── Page
Une vérification du journal de caisse révèle que M. Galaise a seulement reçu un montant de 139,09 $ en espèces. Les registres du payeur indiquent donc qu'il y a un écart de 932,90 $ par rapport à la prétendue paie. J'en conclus que, même si M. Galaise était rémunéré à commission, un montant de 750 $ a été consigné chaque semaine sur la feuille de paie pour une raison quelconque.

[19]     Le seul bilan financier du payeur pour l'année 1998 porte la date du 30 novembre et fait état de revenus de 137 960 $. Chaque fois qu'une tâche est terminée, l'équipe reçoit un chèque; pour les fins de l'analyse, cependant, j'utiliserai le montant de 150 000 $ (Phillip Miller parle de 145 000 $) pour toute l'année. Le coût total des salaires devrait être de 13 % de la valeur des contrats exécutés à titre de commissions et de 13 % à titre de salaire pour les employés qui faisaient la peinture, ainsi que les salaires versés à l'appelant, à Mme Nelder et à Wayne Frances, qui étaient fondés sur un taux horaire plutôt que sur un pourcentage :

           (13 % de 150 000 $ x 2 = 39 000 $)                                        39 000 $

          

           Salaire de l'appelant        23 x 500                                            11 500   

           Salaire de Mme Nelder     600 x 13 =           7 800

           Salaire de Wayne            64 x 4     =               256

                                                                                                          8 056 $

           Total                                                                                     58 556 $

[20]     Le bilan du 30 novembre 1998 indique que les salaires pour la période s'élèvent à 91 972 $. Le montant de 58 556 $, même en admettant qu'il ne tient pas compte de la portion des cotisations d'assurance-emploi et des cotisations au RPC payables par l'employeur, est loin de faire le compte. J'accorde très peu de poids, voire aucun, au témoignage de M. Galaise, car ce n'était pas un témoin digne de foi. Cela prouve également que les registres de la société ne concordent pas avec le témoignage oral.
────
Tâches proposées ->
• 1. Quel montant de revenus le bilan financier du 30 novembre 1998 indique-t-il, selon l'extrait sur les salaires du payeur ?
• 2. Prolongez l'extrait sur les salaires du payeur à la suite de sa dernière phrase.
Les données ci-dessous n'ont aucun lien avec l'extrait sur les salaires du payeur.
── Enregistrements de données
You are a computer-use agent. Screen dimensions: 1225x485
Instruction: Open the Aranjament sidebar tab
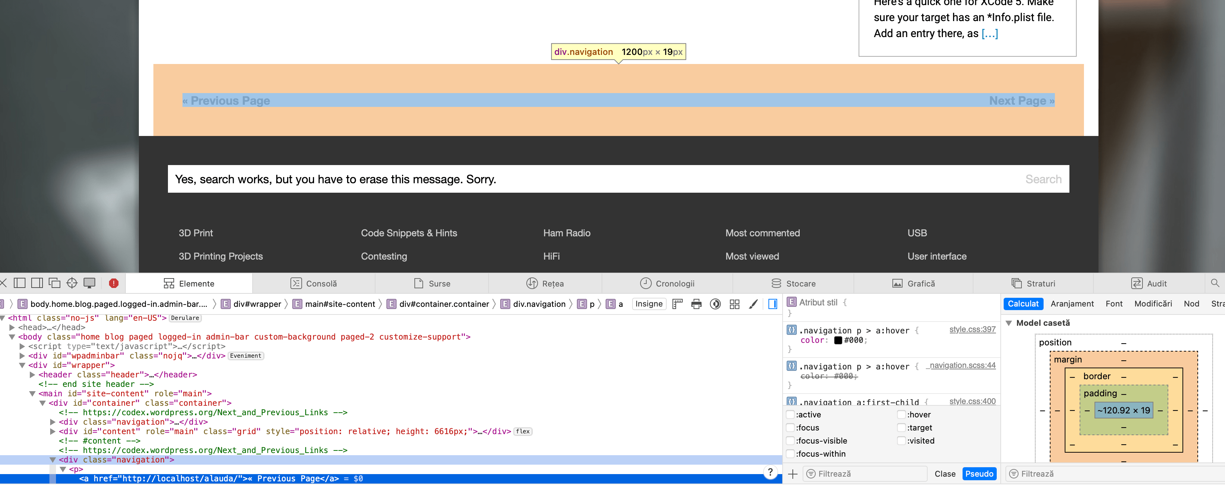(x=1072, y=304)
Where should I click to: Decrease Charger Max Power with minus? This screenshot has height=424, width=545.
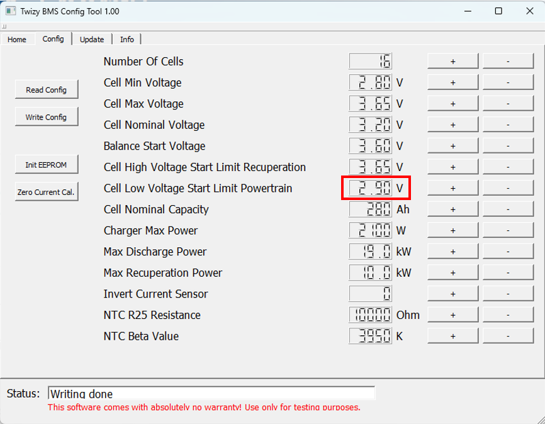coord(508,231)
────
Réponses rédigées ->
• 1. Ce bilan fait état de revenus de 137 960 $.

• 2.
[21]     Le témoignage de Phillip Miller a été catastrophique. Il a eu un accident en juin 1995 et il est sans emploi depuis. Il possède 17 % des actions émises du payeur et y a un investissement d'un peu moins de 2 000 $. Je rejette son témoignage en totalité. Il est confiné à un fauteuil roulant; il a été incapable de répondre à bon nombre des questions élémentaires qui lui ont été posées en contre-interrogatoire et il cherchait manifestement à être utile à son frère.

[22]     Jackie Nelder ( « Mme Nelder » ), comptable agréée, a été appelée seulement après que j'eus indiqué très clairement à l'appelant que son absence allait probablement m'amener à conclure que son témoignage serait préjudiciable. C'est le seul témoin vraiment impartial qui a comparu à l'audience, car elle a cessé de travailleur pour le payeur en 1999 et s'est installée dans une autre localité, où elle occupe maintenant un emploi à temps plein.

[23]     J'aurais pensé que l'appelant aurait apporté tous les documents originaux à l'audience afin que Mme Nelder puisse s'y reporter pour se rafraîchir la mémoire. Privée de ces documents, elle a dû répondre à bon nombre de questions par [TRADUCTION] « Je ne me souviens pas » ou [TRADUCTION] « Je ne sais pas » .

[24]     J'accepte son affirmation que l'appelant était son patron, qu'il lui donnait accès au bureau lorsqu'elle travaillait et qu'il assurait la gestion du payeur dans une certaine mesure en tout temps.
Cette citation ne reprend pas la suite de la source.